Enfin, il résulte du dossier (voir note du témoin M. Gummerer du 25 mai 1959) que le licenciement ne peut se rattacher à une réduction du service de traduction, puisque, au contraire, il est constaté que :

«…….la section néerlandaise, qui est déjà la plus faible de notre service et a besoin d'être renforcée par des traducteurs qualifiés.»

Quelles conséquences en résulte-t-il pour la Cour?

Comme les conditions matérielles pour une fin régulière du contrat de service ne sont pas prouvées, la Cour, à notre avis, devrait décider que la décision de licenciement de la Commission est nulle. Il en résulterait donc que le requérant continue à rester au service de la C.E.E. et qu'il a droit à ce que sa situation soit réglée de la même manière que celle des autres traducteurs qui sont restés au service de la Commission.

Par contre, la Cour ne peut procéder elle-même au classement du requérant dans un échelon et dans un grade particuliers. Nous renvoyons sur ce point à nos conclusions du 4 avril 1960.

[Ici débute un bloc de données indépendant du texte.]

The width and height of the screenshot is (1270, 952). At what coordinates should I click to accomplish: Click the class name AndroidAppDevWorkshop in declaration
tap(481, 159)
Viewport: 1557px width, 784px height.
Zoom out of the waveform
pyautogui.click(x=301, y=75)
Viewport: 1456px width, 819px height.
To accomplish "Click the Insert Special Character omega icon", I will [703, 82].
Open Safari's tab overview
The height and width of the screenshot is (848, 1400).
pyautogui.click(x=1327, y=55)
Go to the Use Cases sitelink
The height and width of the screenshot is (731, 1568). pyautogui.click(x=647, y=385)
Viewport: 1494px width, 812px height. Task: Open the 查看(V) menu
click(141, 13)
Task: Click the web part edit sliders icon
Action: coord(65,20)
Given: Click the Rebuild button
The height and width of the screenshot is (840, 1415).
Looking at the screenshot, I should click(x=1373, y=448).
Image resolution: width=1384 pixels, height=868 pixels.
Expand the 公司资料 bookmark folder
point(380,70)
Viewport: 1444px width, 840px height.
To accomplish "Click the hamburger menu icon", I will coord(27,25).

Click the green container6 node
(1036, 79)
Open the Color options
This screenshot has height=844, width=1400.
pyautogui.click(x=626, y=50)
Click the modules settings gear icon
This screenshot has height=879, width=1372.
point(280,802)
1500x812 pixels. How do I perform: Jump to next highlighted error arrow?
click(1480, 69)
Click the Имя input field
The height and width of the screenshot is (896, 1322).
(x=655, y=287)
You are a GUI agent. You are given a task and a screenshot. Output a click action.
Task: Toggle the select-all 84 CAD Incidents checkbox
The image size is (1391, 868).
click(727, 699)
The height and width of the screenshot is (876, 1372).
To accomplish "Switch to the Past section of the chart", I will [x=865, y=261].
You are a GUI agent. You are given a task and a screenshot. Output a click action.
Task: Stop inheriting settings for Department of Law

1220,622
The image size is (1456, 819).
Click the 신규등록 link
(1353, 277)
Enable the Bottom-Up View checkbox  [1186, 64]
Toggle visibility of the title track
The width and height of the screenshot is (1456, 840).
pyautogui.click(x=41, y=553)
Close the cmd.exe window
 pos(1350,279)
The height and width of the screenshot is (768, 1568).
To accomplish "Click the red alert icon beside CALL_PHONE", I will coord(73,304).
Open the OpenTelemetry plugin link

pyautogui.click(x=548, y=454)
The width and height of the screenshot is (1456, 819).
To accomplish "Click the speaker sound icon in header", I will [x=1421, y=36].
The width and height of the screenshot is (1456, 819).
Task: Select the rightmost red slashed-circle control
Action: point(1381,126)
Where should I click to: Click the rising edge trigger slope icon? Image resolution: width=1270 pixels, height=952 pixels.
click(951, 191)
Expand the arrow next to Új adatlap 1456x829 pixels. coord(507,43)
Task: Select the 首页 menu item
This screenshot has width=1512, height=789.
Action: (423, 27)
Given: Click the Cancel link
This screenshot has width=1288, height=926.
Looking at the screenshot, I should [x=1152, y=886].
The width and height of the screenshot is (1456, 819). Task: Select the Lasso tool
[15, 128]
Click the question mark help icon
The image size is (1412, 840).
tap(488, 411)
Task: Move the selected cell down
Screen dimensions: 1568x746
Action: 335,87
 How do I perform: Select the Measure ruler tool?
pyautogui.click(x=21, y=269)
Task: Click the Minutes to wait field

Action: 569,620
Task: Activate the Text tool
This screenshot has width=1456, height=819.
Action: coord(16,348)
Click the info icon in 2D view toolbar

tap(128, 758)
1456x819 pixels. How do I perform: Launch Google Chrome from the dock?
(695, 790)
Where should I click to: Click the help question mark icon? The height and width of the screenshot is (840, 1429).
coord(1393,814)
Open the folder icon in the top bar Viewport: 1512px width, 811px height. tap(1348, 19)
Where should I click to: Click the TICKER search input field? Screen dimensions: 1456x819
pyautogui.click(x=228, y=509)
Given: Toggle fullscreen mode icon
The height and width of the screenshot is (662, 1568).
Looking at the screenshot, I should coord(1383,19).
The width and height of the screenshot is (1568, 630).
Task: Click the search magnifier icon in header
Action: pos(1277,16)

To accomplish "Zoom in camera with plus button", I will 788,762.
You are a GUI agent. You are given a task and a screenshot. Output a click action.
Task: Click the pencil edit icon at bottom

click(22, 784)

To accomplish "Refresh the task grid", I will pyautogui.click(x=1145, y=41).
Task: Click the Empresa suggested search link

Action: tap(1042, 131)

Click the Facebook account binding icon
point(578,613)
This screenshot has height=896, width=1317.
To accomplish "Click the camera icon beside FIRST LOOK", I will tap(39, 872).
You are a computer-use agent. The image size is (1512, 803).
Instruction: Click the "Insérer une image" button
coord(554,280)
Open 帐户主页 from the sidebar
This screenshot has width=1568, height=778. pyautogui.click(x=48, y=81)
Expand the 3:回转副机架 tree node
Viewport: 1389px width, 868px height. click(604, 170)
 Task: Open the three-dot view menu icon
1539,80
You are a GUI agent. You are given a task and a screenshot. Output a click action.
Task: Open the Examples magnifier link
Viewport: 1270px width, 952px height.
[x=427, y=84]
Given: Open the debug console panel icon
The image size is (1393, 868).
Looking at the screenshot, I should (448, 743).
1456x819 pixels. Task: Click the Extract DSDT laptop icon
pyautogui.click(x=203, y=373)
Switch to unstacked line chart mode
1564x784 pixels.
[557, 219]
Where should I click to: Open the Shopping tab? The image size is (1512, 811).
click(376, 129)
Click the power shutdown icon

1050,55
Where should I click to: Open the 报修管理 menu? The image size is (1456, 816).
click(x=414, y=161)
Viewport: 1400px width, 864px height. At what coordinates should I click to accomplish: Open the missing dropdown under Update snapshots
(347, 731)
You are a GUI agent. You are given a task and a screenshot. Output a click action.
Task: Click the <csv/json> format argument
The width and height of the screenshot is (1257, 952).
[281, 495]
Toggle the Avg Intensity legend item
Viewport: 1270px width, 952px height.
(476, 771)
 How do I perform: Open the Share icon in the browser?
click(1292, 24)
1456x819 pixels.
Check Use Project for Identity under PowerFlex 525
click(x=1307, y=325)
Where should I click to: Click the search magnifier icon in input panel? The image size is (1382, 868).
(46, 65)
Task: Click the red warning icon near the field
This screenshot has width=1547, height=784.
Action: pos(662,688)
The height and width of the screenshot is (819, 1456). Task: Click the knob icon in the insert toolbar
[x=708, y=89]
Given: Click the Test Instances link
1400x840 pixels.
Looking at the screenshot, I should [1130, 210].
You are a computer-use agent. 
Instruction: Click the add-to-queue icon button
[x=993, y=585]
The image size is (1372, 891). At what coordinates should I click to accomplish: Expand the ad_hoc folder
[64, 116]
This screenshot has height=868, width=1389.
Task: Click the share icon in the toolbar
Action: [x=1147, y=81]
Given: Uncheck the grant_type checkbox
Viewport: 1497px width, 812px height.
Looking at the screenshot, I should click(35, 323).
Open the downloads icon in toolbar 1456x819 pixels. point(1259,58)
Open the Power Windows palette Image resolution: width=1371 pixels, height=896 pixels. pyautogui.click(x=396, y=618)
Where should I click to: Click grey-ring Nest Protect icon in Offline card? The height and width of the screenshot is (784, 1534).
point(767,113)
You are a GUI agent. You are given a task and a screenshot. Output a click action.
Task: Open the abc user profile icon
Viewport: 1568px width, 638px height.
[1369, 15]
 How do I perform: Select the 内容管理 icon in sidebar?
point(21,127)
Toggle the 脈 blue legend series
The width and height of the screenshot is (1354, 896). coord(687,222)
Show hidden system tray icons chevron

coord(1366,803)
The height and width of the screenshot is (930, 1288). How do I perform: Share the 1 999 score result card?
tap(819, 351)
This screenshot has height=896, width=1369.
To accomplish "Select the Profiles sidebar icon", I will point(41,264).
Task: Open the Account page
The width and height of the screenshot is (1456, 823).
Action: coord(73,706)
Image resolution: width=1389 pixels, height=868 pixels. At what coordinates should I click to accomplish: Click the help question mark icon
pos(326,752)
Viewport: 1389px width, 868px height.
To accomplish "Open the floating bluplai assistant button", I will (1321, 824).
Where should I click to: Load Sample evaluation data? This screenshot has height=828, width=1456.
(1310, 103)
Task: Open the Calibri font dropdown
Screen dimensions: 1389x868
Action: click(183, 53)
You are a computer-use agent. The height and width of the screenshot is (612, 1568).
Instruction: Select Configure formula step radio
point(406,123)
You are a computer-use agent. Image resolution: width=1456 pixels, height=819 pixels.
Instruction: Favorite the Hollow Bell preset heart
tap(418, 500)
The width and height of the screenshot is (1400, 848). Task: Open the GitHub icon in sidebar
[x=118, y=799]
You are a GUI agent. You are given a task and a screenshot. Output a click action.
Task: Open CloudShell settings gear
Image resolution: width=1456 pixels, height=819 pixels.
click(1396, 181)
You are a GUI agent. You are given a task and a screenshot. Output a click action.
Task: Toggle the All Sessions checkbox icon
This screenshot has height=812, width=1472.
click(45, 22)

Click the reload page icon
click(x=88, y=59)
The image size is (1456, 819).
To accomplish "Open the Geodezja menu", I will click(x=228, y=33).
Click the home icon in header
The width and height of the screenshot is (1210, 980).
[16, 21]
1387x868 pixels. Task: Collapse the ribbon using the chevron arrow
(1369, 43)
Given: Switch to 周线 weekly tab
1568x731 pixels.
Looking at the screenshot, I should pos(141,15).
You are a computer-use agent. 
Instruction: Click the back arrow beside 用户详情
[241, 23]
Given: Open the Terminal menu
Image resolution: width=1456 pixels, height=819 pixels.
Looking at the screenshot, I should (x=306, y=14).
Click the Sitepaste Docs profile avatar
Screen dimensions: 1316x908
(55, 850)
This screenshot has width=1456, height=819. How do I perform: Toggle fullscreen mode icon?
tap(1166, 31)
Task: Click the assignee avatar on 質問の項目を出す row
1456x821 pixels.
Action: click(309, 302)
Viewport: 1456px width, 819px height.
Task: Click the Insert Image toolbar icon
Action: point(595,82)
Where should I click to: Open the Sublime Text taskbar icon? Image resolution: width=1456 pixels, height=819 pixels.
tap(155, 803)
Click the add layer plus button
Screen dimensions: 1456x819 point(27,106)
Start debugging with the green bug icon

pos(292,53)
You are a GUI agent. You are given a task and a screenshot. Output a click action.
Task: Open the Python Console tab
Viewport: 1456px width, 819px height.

Il n'y a pas davantage de raison de condamner la Commission à payer certaines sommes dont le montant dépend du classement du requérant et au paiement de dommages-intérêts. Cette dernière demande n'apparaît pas fondée en cas de restitutio in integrum. De plus, ces demandes sont présentées pour la première fois dans le mémoire du requérant relatif à l'instruction, et, de ce fait, elles ne sont pas recevables.

Dans son arrêt dans les affaires 43-59, 45-59 et 48-59, la Cour n'a pas conclu que l'absence d'un motif formel dans les décisions de licenciement devrait entraîner leur nullité, elle s'est contentée d'accorder une indemnité en argent. Manifestement, la Cour est partie, ce faisant, de l'idée que les circonstances particulières du cas peuvent permettre, en cas de litige de personnel, d'accorder une indemnité au lieu d'annuler la décision.

Il ne nous appartient pas d'approuver ou de critiquer cette jurisprudence. Mais il nous faut constater que le cas d'espèce témoigne de particularités qui devraient inciter la Cour à annuler la décision. Nous faisons remarquer encore une fois que la Cour se trouve ici en présence d'un dossier qui ne témoigne pas seulement d'un vice de forme. Nous attirons son attention également sur la situation sociale particulière dans laquelle se trouve le requérant, sa situation de famille, son âge et le fait qu'il n'est pas encore parvenu à trouver un nouvel emploi. D'un autre côté, la partie défenderesse n'a fait état d'aucune circonstance permettant de penser qu'il est impossible pour la Commission de réemployer le requérant.

Si, cependant, la Cour ne devait pas se décider à annuler la décision, il va de soi que toutes ces circonstances devraient être envisagées pour le calcul d'une indemnité. Sans fixer une somme déterminée dans nos conclusions, nous désirerions faire remarquer qu'à notre avis le requérant devrait recevoir une somme plus importante que celle qui a été accordée aux requérants dans les affaires 43-59, 45-59 et 48-59. Cette indemnité, que la Cour devrait fixer en toute liberté d'appréciation, compte tenu de toutes les circonstances du cas, réglerait toutes les demandes que le requérant peut déduire de la nullité du licenciement.

Pour nous résumer, nous présentons donc les conclusions suivantes :

1o

Annuler la décision de la Commission de la Communauté économique européenne;

subsidiairement: condamner la Commission de la Communauté économique européenne à verser au requérant une indemnité dont la Cour peut fixer librement le montant;

2o

Condamner la défenderesse aux dépens.